Paul Reubens tells his story in 'Pee-Wee like himself'. This is how he joined after his death

Paul Reubens tells his story in ‘Pee-Wee like himself’. This is how he joined after his death

Paul Reubens I didn’t tell its director that he was dying.

On July 31, 2023, the news of Reubens’ death was a shock for documentary filmmaker Matt Wolf, who had spent a year trying to convince him to make the ambitious two -part documentary “Pee-Wee like himself” Now transmitting in HBO Max, and more than 40 hours he interviewed him in Chamber.

But in 2023, the project was in danger of crumbling: the two had been at a point dead for a while on the subject of creative control and finally found a path to follow. He had a last scheduled interview, scheduled for the first week of August. Then the texts began to enter. Wolf sat there trembling.

They had spoken above all: the childhood of Reubens, their complicated relationship with fame, their ambitions, their commitment to their alter Ego Pee-Wee Herman, his sexuality, his arrest, except the fact that he had been fighting cancer during the last six years. But after the initial shock, a renewed purpose was established.

“I went to work the day after Paul’s death. I began to read the transcription of 1,500 pages of our interview during the night and I was surprised by the importance and meaning that arose to understand that I was contemplating mortality privately,” Wolf said. “I knew that this was an extraordinary situation that was part of the story of the film and that the bets were the highest he had experienced.”

During the next year, Wolf would wake up and told himself: “You can’t drop the ball. He takes the occasion.” It was, he said, “the most challenging, involved and emotional film process that I have passed and maybe I will happen again.”

Reubens wanted to direct his own documentary. He always appreciated creative control and could not understand why he would give him to tell his own story for the first time. But everyone around them seemed to think it was a bad idea. It would take more than a year to meet Wolf, whose cinematographic credits include documentaries about the cellist Arthur Russell and Marion Stokes news archivist, to consider letting go.

Even after Reubens agreed to let Wolf direct the project, he continued to go back and resist sometimes. At first, they decided to record their telephone conversations also, recognizing that their dynamic illuminated something true about Reubens.

“Immediately, Paul was rebelling against the process, venting the steam, procrastinating, mocking me, sometimes being an adversary, but in a fun way, Wolf said,” Wolf said. “I was frustrated. I thought, how am I going to overcome this? This is the theme of the most resistant interview I have found. Then I realized that this is a fairly significant form of portrait. This shows Paul’s discomfort and uncertainty about really showing himself and shared.”

The result is a collaboration, Wolf said, but one in which he also had editorial control. It wasn’t going to be a success piece, but it was not going to be a piece of Puff.

Wolf, 43, was part of the generation of children who grew up with the children’s television series “Pee-Wee’s Playhouse”. It was, he said, the first time he felt viscerally moved by a work of art.

Still, he did not approach the project as a fan. He came as a filmmaker who makes documentaries about homosexual artists and unconventional visionaries that “beg the reevaluation.” However, unlike most of its subjects, Reubens was an icon and a cult figure.

“I was determined not to make a film that fell into the traps of the biographical film of celebrities with topics of other famous people and the manufactured self -reflection,” Wolf said. “I wanted to make an artist’s portrait.”

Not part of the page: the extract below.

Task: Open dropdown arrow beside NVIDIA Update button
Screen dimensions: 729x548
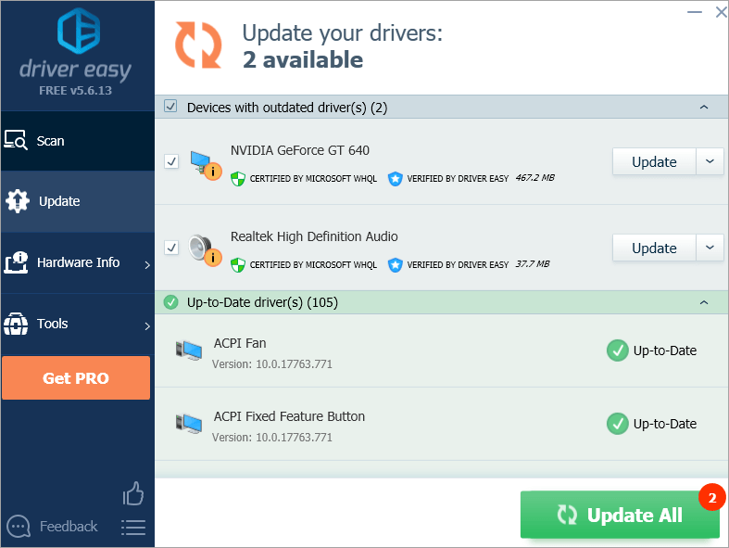Action: click(x=710, y=161)
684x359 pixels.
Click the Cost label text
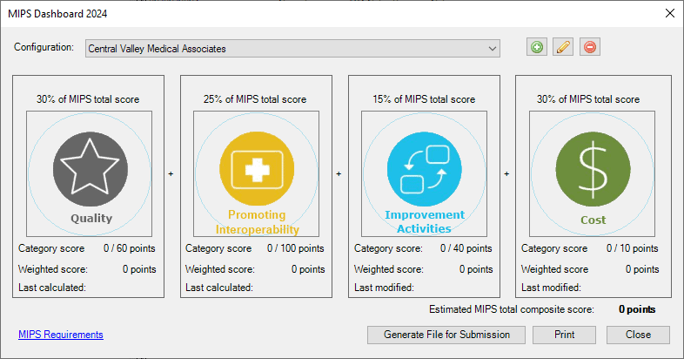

Much of the film focuses on Pee-Wee’s prehistory, which shows how his childhood, his artistic awakening, his first days of improvisation and his “Saturday Night Live” The rejection would converge in the commitment to this alter ego. Part of that involved committing to Reubens sexuality directly. In the movie, Reubens talks about living openly as a gay man, and then returning to the closet.

“I had always intended to leave, but it was very ambivalent about it,” Wolf said. “And I saw myself as a younger gay person who could help someone achieve that and also to give a feeling of nuances and depth to his art that one could appreciate, and to understand the personal sacrifices that were required to do that.”

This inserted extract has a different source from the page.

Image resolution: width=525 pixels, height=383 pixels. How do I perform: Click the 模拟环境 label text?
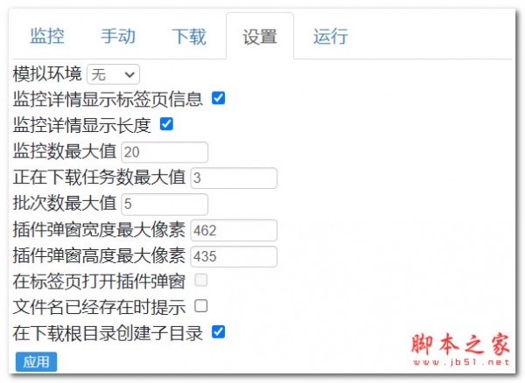tap(47, 74)
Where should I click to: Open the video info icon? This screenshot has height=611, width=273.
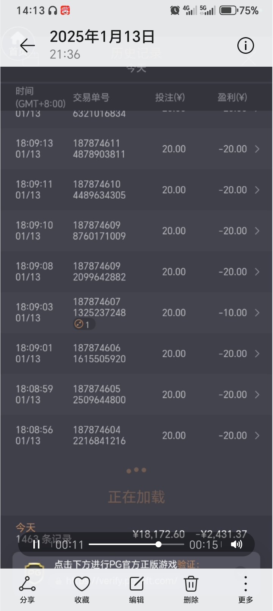coord(245,46)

Reubens’ career was derailing when he was arrested for indecent exhibition in an adult film room in 1991. They gave him a small fine but the damage was incalculable. In 2001, he was arrested and accused of possession of child pornography, which was reduced to an obscenity charge with probation. These are covered in the second part of the documentary.

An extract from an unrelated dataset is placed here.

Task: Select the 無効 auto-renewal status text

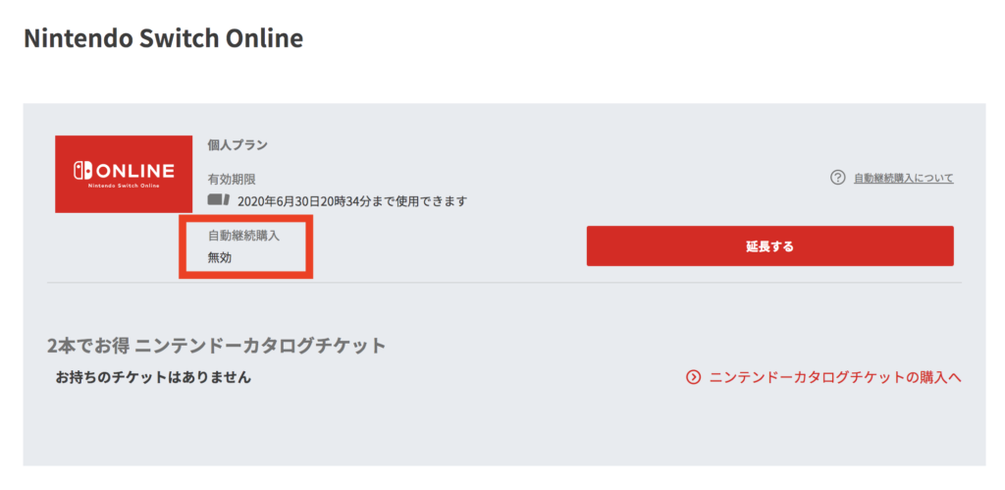Action: point(220,258)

“I wanted to leave the record, particularly on the unfortunate notes at the foot of their arrest, which to some extent have eclipsed their artistic achievements,” Wolf said. “That for me was felt as the easy part and also the least interesting part of the movie.”

“Pee-Wee like himself” premiered earlier this year in the Sunday Film FestivalWhere Wolf could see emotional responses from the public, regardless of whether they came to him as fans or for some curiosity about controversies. That emotional intensity was what I expected to feel.

“I wanted to make a movie with a wide variety of emotions, from joy and delight to tragedy and sadness,” Wolf said. “Paul contains that great spectrum of feelings. And he wanted the viewer to feel it, to have a lasting connection with him. When a movie can affect you emotionally, it becomes unforgettable.”